Les avertissements sont de simples rappels à la loi. Envoyés à la demande des ayants droit ou de leurs représentants, et non à l’initiative de l’HADOPDI qui ne reçoit donc aucune mission de surveillance générale des réseaux numériques – la CNIL ayant jugé qu’une telle surveillance serait disproportionnée par rapport à l'objectif visé –, les avertissements seront insusceptibles de recours. Enfin, au cas où l’internaute averti renouvellerait son manquement, le projet propose qu’il encourre une suspension de son abonnement pour une durée de trois mois à un an, peine pouvant être réduite en cas de transaction.
Ainsi donc, le mécanisme de la riposte graduée, condamné par le Conseil constitutionnel dans la loi DADVSI, semble reprendre vie grâce au nouveau dispositif proposé dans l'actuel projet. S'il était voté tel quel, ce mécanisme pourrait, cette fois-ci, être validé par le Conseil. En effet, dans l'actuel projet de loi, ce n’est pas la contrefaçon qui est officiellement sanctionnée, mais le manquement de l’internaute à son obligation de surveillance de son accès à Internet – obligation introduite à l’article L.335-12 du Code de la propriété intellectuelle (CPI) par l’article 25 de la loi DADVSI, qui était demeurée sans sanction spécifique depuis l’entrée en vigueur du texte!
Autrement dit, devant la difficulté d'introduire un mécanisme de riposte graduée pour les droits d'auteur sur internet, le gouvernement propose aujourd'hui, non sans malice, d'introduire le même mécanisme pour sanctionner l'absence de surveillance des internautes de leur accès à Internet. Tous les internautes étant placés sous le coup de la même obligation, et tous encourrant la même sanction, le principe d'égalité devant la loi pose a priori moins de difficultés.

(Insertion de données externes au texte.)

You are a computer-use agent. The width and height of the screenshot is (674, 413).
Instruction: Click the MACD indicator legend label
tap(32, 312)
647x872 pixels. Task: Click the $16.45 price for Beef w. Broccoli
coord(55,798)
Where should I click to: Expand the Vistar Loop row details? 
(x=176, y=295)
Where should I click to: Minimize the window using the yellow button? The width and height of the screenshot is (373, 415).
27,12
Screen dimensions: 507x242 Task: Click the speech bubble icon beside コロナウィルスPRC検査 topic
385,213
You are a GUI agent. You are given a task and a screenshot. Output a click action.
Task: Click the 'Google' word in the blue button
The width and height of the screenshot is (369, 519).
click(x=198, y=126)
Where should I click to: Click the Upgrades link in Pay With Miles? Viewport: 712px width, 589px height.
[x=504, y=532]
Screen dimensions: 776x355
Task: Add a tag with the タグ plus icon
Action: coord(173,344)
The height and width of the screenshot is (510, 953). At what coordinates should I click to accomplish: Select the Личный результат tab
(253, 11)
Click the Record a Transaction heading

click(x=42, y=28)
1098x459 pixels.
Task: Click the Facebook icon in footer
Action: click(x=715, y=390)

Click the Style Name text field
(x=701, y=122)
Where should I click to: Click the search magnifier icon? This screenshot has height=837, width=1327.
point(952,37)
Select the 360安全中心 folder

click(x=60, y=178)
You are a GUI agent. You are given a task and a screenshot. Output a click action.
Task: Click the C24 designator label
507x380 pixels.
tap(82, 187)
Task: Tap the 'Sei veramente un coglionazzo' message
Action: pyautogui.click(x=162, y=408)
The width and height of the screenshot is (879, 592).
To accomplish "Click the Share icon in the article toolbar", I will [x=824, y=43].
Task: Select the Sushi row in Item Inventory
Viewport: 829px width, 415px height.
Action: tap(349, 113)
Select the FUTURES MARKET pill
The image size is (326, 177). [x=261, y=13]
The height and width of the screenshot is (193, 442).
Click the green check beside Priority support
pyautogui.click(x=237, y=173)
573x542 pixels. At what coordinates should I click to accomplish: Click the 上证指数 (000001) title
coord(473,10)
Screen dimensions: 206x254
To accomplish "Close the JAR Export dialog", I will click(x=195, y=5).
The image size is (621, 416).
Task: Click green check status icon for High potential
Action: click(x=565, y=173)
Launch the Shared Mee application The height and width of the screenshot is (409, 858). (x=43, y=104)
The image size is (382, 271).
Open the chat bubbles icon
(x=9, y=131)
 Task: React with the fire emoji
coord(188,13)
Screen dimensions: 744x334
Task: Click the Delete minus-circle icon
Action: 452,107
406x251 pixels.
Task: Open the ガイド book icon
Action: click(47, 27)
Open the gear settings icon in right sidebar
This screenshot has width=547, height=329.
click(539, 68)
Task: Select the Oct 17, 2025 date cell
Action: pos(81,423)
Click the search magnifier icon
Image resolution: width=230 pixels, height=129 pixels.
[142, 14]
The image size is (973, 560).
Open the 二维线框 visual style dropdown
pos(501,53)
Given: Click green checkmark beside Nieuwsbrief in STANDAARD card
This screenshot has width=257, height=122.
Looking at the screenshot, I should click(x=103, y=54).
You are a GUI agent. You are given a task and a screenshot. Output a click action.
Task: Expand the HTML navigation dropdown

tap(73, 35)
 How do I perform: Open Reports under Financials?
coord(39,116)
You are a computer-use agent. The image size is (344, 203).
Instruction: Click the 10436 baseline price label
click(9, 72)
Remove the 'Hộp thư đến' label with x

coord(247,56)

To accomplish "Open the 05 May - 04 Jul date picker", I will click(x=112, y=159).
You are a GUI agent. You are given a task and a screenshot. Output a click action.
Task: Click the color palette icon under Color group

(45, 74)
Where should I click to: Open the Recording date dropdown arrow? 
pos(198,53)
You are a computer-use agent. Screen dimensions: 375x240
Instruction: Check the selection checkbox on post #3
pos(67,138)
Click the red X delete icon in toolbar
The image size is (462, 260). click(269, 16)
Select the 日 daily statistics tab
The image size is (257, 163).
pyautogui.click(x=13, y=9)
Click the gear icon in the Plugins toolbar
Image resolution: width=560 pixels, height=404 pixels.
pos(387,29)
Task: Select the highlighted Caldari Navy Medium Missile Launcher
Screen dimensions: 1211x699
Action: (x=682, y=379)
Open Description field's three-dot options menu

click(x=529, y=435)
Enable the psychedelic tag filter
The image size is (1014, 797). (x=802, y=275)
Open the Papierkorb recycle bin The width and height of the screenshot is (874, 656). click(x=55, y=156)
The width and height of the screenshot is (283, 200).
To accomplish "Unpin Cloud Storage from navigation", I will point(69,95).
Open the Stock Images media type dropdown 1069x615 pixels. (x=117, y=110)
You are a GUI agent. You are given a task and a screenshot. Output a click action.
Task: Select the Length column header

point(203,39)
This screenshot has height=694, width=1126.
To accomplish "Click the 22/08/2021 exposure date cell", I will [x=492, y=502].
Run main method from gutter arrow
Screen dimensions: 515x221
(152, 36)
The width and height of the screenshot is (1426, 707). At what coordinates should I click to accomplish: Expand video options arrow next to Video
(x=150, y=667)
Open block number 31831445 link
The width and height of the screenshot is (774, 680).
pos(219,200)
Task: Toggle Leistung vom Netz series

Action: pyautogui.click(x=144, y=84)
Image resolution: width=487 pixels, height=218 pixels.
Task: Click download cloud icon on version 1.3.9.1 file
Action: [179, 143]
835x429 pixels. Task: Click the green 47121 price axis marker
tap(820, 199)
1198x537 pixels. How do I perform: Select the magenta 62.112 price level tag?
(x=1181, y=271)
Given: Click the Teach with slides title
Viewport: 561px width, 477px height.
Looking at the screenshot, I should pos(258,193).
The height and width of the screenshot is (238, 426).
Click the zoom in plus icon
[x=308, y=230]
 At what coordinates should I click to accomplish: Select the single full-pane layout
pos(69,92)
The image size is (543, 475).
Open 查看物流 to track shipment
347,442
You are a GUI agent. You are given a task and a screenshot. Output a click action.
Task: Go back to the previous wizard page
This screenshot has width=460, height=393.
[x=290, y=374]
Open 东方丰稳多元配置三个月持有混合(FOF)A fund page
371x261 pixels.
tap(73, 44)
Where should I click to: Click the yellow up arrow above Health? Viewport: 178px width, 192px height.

Ecrire les lois relève aujourd'hui d'un art et d'une science bien subtils...
A suivre!
CA
[1] Chute de 50% du chiffre d’affaires de l’industrie musicale en 5 ans ; moins 34% de nouveaux artistes signés chaque année selon l’Exposé des motifs du projet de loi « Créations et Internet » : http://www.culture.gouv.fr/culture/actualites/index-dossiers.htm
[2] Un milliard de fichiers piratés d’œuvres musicales et audiovisuelles échangés en France en 2006 : ibid.
[3] Pour se rapprocher de la moyenne européenne, qui est de 3 à 4 mois.
[4] Décision 2006-540 DC, considérant n°65 : « (…) les personnes qui se livrent, à des fins personnelles, à la reproduction non autorisée ou à la communication au public d'objets protégés au titre de ces droits sont placées dans la même situation, qu'elles utilisent un logiciel d'échange de pair à pair ou d'autres services de communication au public en ligne ; que les particularités des réseaux d'échange de pair à pair ne permettent pas de justifier la différence de traitement qu'instaure la disposition contestée ; que, dès lors, l'article 24 de la loi déférée est contraire au principe de l'égalité devant la loi pénale (…) ».